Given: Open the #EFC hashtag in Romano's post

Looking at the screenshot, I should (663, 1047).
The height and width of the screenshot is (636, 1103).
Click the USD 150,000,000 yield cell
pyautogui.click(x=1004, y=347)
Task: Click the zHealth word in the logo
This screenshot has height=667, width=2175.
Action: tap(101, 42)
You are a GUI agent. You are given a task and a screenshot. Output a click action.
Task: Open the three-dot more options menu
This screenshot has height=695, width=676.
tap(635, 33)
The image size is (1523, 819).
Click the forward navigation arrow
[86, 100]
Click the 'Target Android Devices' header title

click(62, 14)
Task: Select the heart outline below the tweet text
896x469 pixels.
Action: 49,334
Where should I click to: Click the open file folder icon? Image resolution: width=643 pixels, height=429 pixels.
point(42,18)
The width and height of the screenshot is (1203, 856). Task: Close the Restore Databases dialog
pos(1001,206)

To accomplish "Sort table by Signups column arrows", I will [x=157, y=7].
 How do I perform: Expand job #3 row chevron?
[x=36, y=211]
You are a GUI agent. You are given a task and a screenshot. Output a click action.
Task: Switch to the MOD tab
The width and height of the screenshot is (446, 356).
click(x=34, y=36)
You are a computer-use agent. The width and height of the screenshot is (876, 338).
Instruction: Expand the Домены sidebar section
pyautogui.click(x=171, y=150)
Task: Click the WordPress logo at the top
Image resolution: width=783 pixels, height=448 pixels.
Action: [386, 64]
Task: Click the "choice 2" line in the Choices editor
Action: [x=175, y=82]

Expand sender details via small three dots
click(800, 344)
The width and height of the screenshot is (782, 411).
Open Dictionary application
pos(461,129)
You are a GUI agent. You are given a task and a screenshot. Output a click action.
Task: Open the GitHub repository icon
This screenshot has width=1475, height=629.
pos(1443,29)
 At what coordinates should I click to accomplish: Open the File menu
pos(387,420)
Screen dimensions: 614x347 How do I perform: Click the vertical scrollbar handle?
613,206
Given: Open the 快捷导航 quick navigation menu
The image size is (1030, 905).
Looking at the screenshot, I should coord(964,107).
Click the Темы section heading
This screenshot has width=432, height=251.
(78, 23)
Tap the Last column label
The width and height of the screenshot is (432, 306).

+-------+

Throughout the material above, find lines holding the word "logo", then copy them.

Task: Click the zHealth word in the logo
Task: Click the WordPress logo at the top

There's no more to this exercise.